Atau sekedar untuk membenarkan adagium: kalau menitip pesan maka isi pesan semakin bertambah banyak di tangan penerima?

Hindari Virus Gosip

Kaum bijak biasanya sudah memberikan pedoman dalam menyampaikan informasi ke ruang publik, yaitu tidak boleh berbohong dan tidak boleh mendaku kebenaran.

Kebohongan adalah cara memanipulasi kebenaran melalui serangkaian virus gosip yang harus kita lawan bersama agar tidak mengotori ruang publik kita.

Caranya menyaring virus gosip yang perlu diperhatikan adalah: (a) benar: kita harus meneliti apakah gosip itu benar; (b) baik: kita harus meneliti apakah baik kita memposting atau menyebarkan gosip itu; dan (c) perlu: apakah gosif itu perlu disampaikan kepada orang banyak.
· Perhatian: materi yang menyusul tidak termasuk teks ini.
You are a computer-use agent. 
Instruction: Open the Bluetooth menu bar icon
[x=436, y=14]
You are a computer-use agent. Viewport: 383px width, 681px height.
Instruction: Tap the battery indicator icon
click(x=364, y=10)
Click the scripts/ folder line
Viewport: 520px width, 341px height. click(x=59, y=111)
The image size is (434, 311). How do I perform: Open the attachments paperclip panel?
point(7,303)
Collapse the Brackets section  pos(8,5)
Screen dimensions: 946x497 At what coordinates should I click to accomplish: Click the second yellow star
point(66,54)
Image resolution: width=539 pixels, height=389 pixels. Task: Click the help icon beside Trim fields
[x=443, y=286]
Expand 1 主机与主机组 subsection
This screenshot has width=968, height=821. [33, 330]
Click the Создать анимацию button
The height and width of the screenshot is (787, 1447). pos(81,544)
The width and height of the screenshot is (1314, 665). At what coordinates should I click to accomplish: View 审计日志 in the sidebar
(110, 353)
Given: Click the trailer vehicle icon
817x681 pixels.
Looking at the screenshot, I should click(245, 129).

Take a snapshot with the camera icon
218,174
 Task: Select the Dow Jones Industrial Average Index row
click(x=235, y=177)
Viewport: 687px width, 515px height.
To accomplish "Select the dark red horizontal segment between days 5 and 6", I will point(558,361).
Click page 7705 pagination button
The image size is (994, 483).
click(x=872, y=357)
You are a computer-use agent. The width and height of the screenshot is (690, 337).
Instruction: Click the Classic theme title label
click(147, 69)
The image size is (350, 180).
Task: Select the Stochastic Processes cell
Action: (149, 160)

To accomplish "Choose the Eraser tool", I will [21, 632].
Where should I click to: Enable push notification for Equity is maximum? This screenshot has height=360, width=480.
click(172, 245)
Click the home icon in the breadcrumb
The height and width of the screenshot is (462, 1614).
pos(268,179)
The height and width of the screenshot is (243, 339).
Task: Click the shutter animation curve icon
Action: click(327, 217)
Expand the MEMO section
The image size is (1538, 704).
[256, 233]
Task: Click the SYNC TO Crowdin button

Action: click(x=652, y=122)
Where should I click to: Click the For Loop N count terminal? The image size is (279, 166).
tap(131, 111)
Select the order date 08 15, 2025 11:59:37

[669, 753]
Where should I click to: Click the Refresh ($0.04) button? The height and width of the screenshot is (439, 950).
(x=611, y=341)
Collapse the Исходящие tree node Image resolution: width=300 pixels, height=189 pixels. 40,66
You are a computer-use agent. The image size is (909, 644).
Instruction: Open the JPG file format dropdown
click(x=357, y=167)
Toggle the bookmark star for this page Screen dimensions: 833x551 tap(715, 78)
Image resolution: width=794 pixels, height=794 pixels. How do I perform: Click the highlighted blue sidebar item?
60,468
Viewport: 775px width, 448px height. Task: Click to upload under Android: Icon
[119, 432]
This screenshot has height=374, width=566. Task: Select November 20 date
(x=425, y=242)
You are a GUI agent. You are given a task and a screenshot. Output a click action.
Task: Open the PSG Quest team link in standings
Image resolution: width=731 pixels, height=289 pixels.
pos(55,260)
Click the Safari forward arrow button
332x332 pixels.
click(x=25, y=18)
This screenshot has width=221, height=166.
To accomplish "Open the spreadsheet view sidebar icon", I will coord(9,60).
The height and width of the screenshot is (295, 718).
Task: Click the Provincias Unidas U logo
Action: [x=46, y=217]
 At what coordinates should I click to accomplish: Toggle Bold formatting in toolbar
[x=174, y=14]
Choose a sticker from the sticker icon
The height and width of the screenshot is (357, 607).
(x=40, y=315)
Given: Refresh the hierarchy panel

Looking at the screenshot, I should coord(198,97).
Dalam menghadapi gosip, Filsuf Sokrates menasehati: “Jika yang akan kamu katakan itu (baca: gosip) dirasa tidak benar, tidak baik dan tidak perlu, maka buang sajalah (gosip) itu (Pius Pandor, 2014:37).

Di samping itu, hindari pendakuan kebenaran. Menganggap diri bahwa pendiriannya yang paling benar, padahal di balik itu tersembunyi kepentingan (conflict of interest), motivasi opportunistik pragmatis atau bahkan ilusi.

Untuk bisa benar-benar mengabdi pada kebenaran dan akhirnya menjadi bijak dalam menafsirkan berita, maka kita pertama-tama harus mengabaikan kepentingan diri dan kelompok yang opportunistik pragmatis, agar fajar kebenaran terbit di ruang publik. Semoga!